Monday, September 24, 2012

2 Samuel 23 David's Last Words

Tuesday, September 18, 2012
Part 2 Friday Night's Lesson

David's Last Words, 2 Samuel 23:1-7

(1) "Now these are the last words of David: 'The oracle of David, the son of Jesse, the oracle of the man who was raised on high, the anointed of the God of Jacob, the sweet psalmist of Israel."
  •  Definition of "oracle:" An authoritative or wise statement or prediction; A command or revelation from God; In the Bible, the sanctuary of the Temple. 
  • David wanted the remembrance of him to be an uplifting and encouraging thing. He didn't want people to remember his shortcomings or his failure. While we still study David's sins and the deterioration of his family as a message on consequences, and while we understand that David was in no way perfect, but human like the rest of us, he is still most commonly described as "a man after God's own heart." (Acts 13:22)

  • How do we want others to describe us when we aren't there? or after we are gone? Can you think of a person or a verse that signifies the impression you wish to leave behind? 
  • Mine is Matthew 14:29. Despite the fact that we rag on Peter a lot, as the disciple with his foot in his mouth or the irrational one who, when he didn't know what to say, he spoke. But there are also incredible things Peter teaches us through example. Such as the denial. How many of us can say that when we sin, we only make that mistake three times, and then we learn? Rather, we struggle every day of our lives with this or that. In this particular passage in Matthew 14, a mind blowing miracle occurs. Not only does Jesus, the son of God, defy the laws of Physics by walking on water in the midst of the Sea of Galilee, but Peter, just a man, but a wholehearted, believing man, does the same. Christ's disciple is empowered to work wonders because he has the courage to step out of his comfort zone (where is a fisherman more comfortable than in his boat?), and into what would appear to be a certain drowning. When all is said and done, I want people to say that I was brave enough to, when Jesus said "Come," get out of the boat without a backwards glance. I want others to say that my faith inspired them to do the same, to step out.
(2-4) "The Spirit of the Lord speaks by me; His word is on my tongue. The God of Israel has spoken; the Rock of Israel has said to me; When one rules justly over men, ruling in the fear of God, he dawns on them like the morning light, like the sun shining forth on a cloudless morning, like rain that make grass to sprout from the earth."

▶ Given instruction: In the post about David's last words, which verse does the writer name as their own? The collected data entries are separate material with no connection to the post about David's last words.

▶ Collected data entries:
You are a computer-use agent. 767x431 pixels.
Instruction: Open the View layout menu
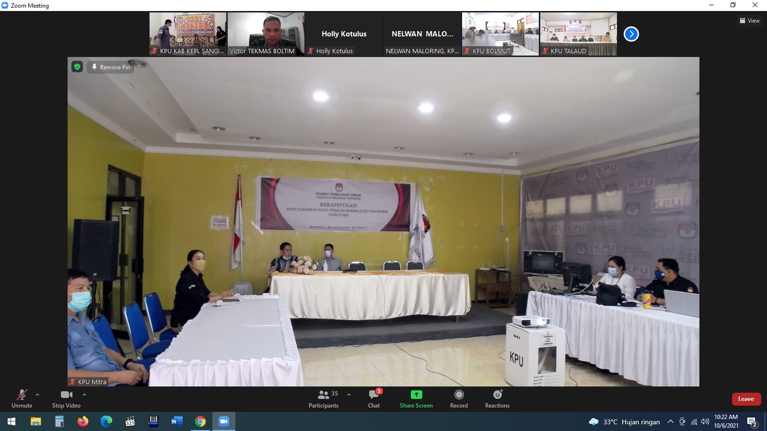click(750, 21)
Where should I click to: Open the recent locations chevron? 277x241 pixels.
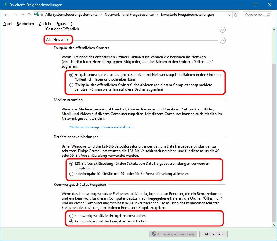point(23,15)
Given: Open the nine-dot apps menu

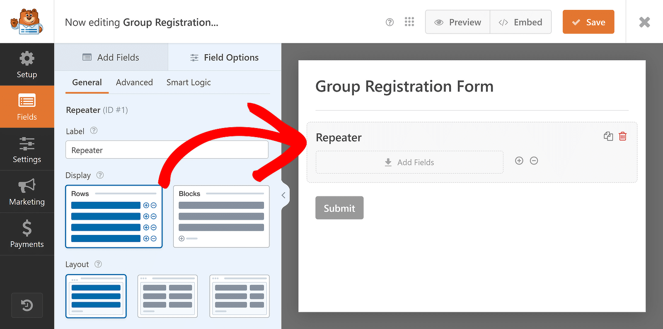Looking at the screenshot, I should click(409, 22).
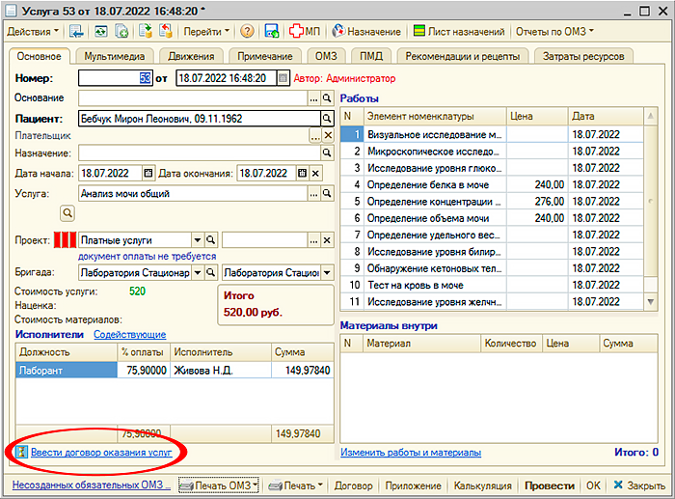Click the help question mark icon
This screenshot has width=675, height=499.
tap(247, 32)
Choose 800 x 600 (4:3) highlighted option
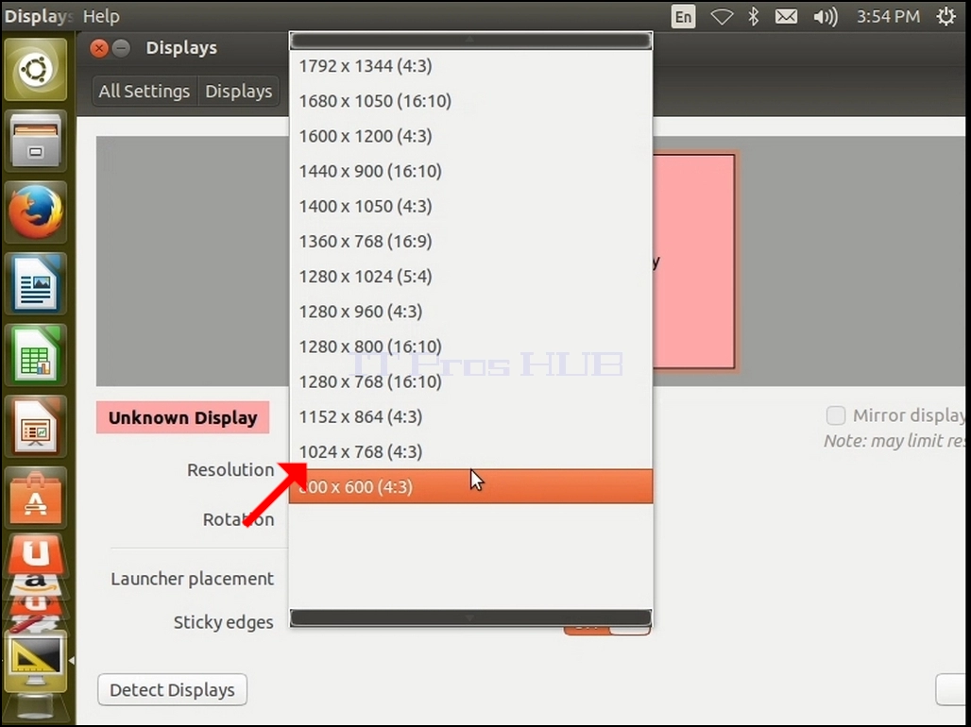The width and height of the screenshot is (971, 727). (470, 486)
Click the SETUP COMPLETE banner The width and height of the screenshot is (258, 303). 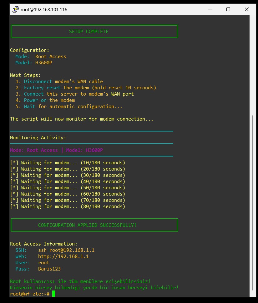89,32
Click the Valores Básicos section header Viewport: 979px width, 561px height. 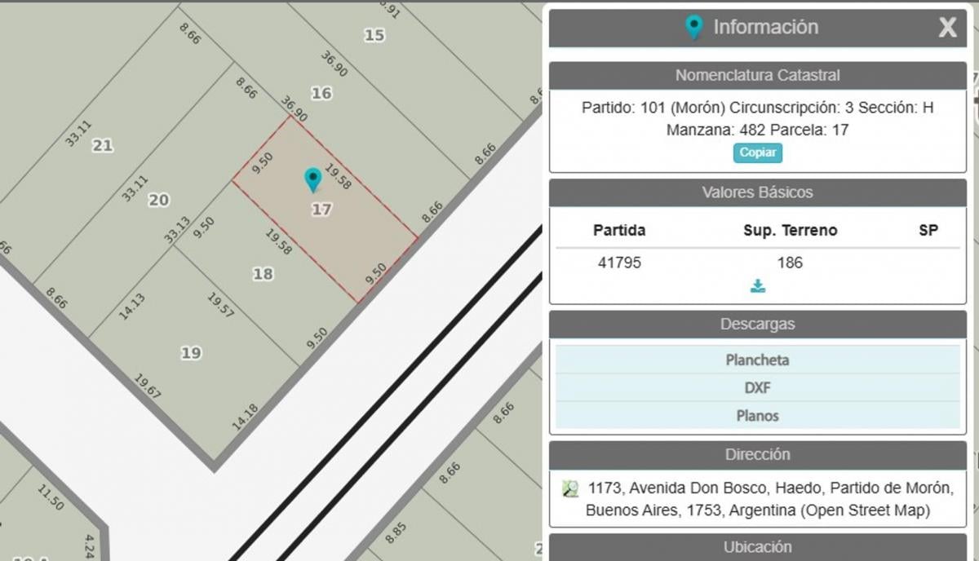(758, 192)
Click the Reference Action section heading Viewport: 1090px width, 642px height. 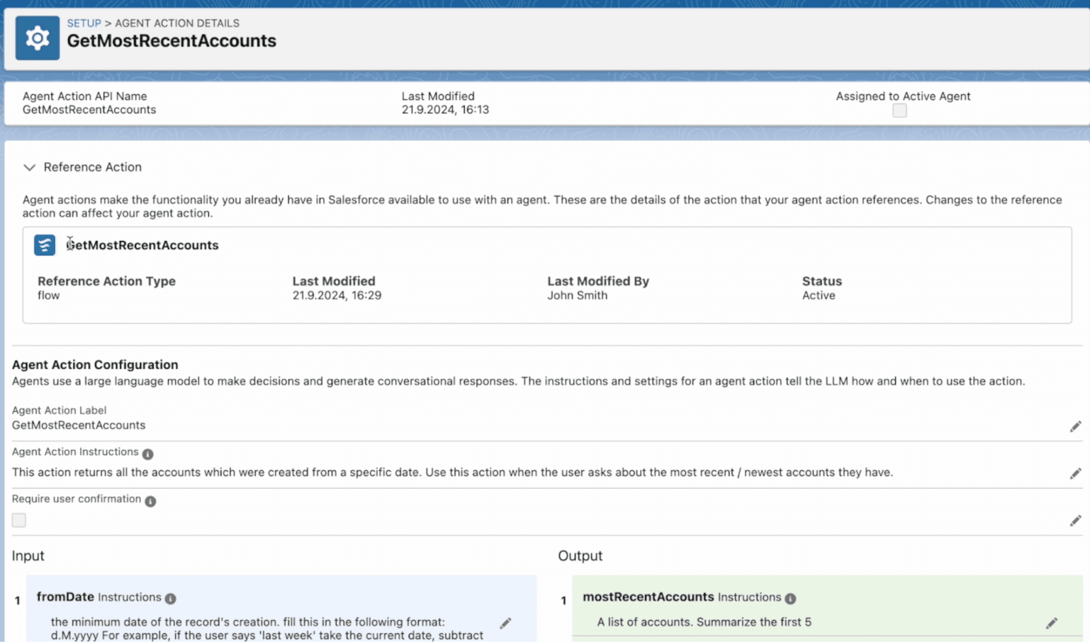click(x=93, y=167)
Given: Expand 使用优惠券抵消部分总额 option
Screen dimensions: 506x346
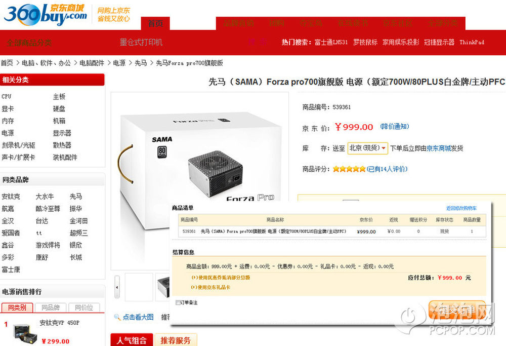Looking at the screenshot, I should pyautogui.click(x=221, y=278).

▶ The result: Matthew 14:29.